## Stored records
○ ○ ○ ○ ○ ○ ○
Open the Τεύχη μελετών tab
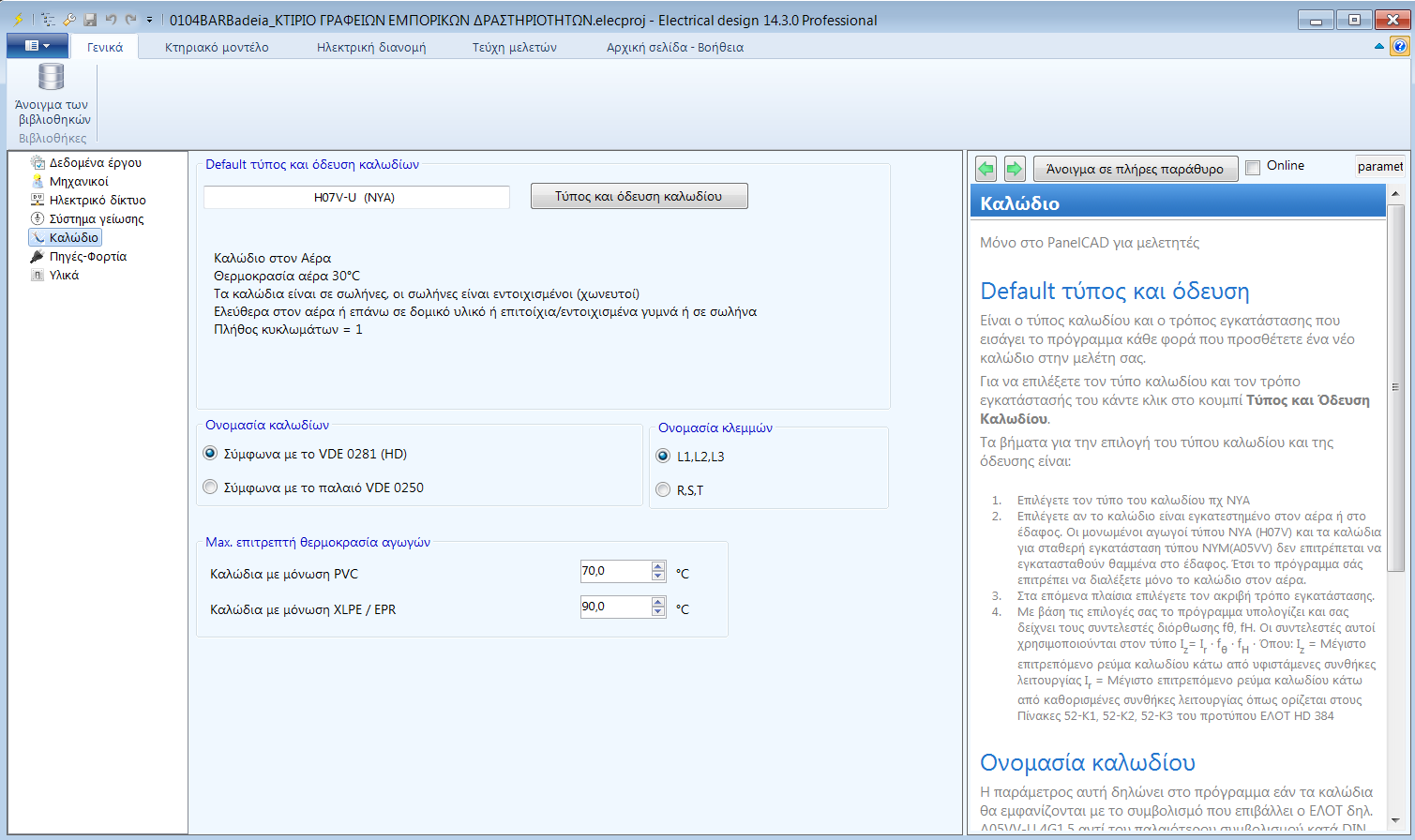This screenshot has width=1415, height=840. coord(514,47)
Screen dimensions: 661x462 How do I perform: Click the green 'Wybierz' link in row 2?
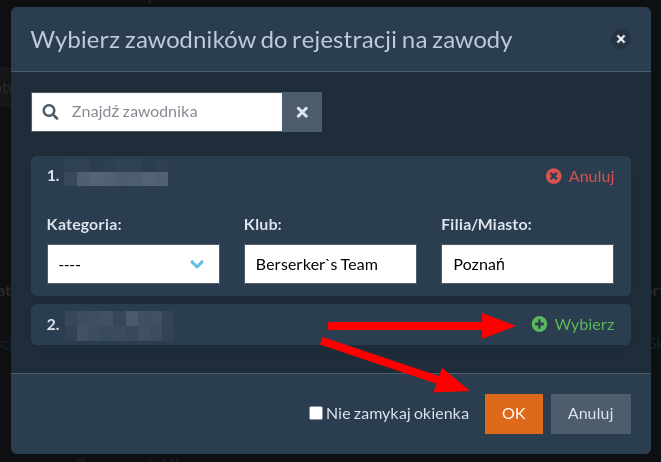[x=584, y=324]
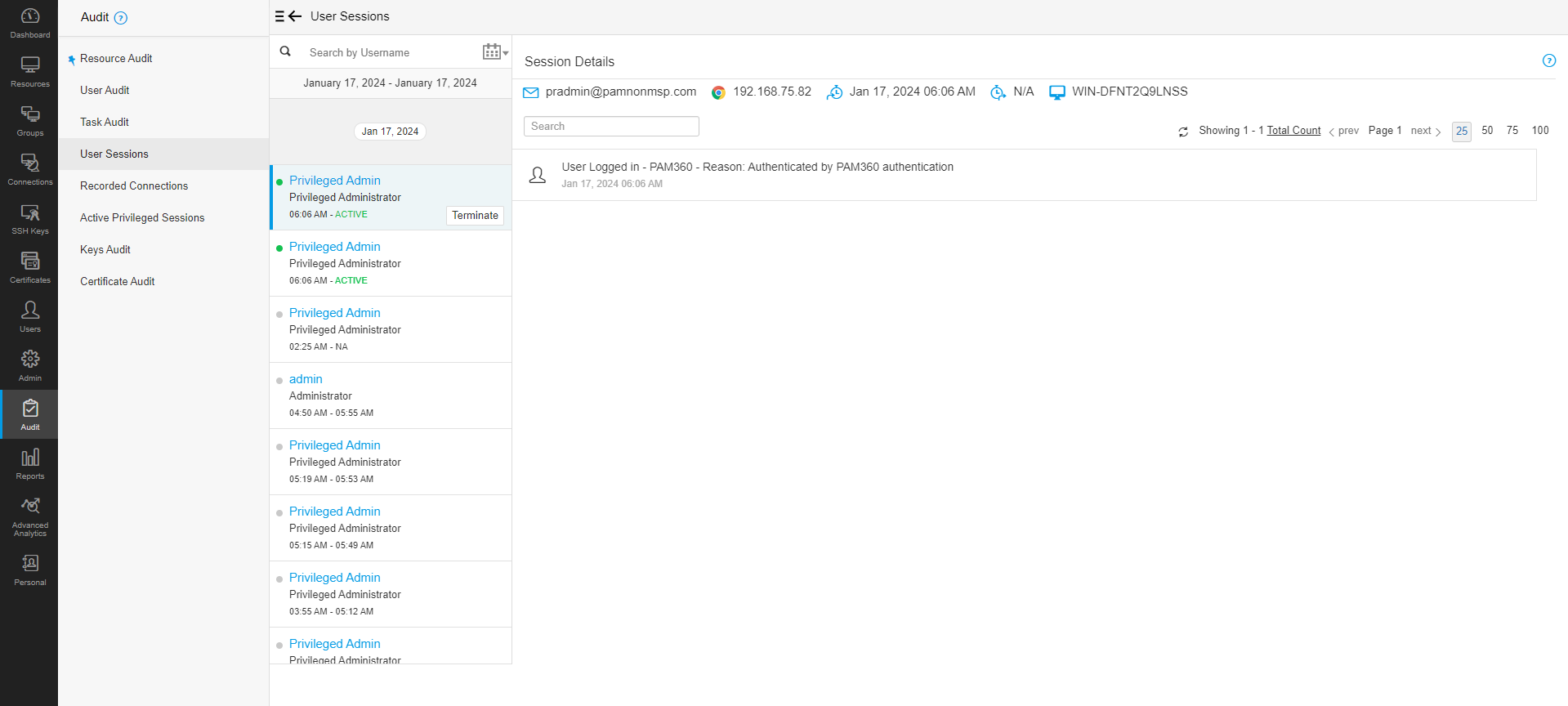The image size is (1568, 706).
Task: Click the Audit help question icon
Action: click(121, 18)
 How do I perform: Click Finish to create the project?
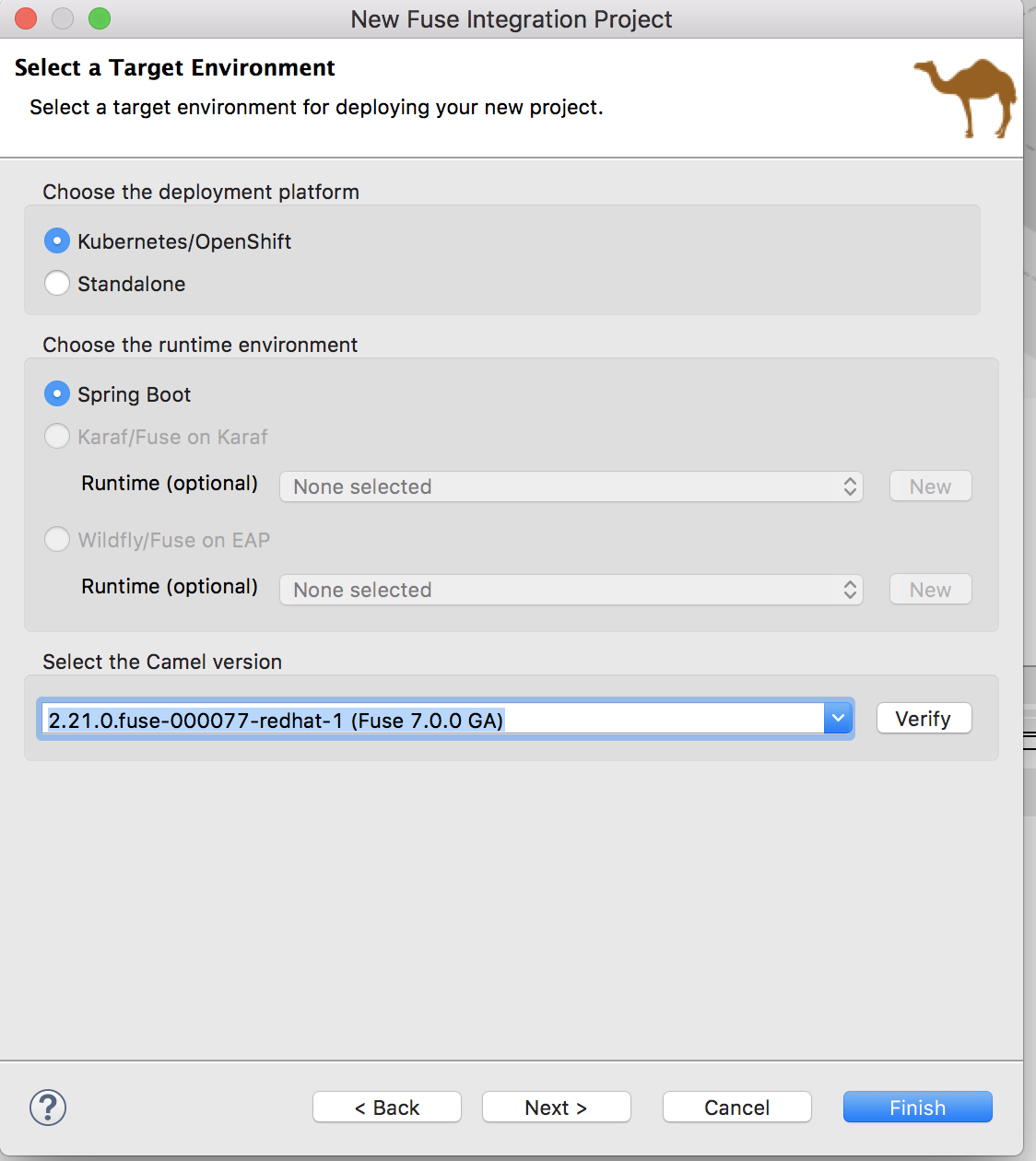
○ ○ ○ ○ ○ ○ ○
## Work to be completed
Reproduce all entries without any change, and omit the pictures.

## Output below
Open the Τεύχη μελετών tab
This screenshot has width=1415, height=840. coord(514,47)
Screen dimensions: 661x462 How do I perform: Click the green 'Wybierz' link in row 2?
[x=584, y=324]
The image size is (1568, 706).
Task: Click the Audit help question icon
Action: click(121, 18)
 How do I perform: Click Finish to create the project?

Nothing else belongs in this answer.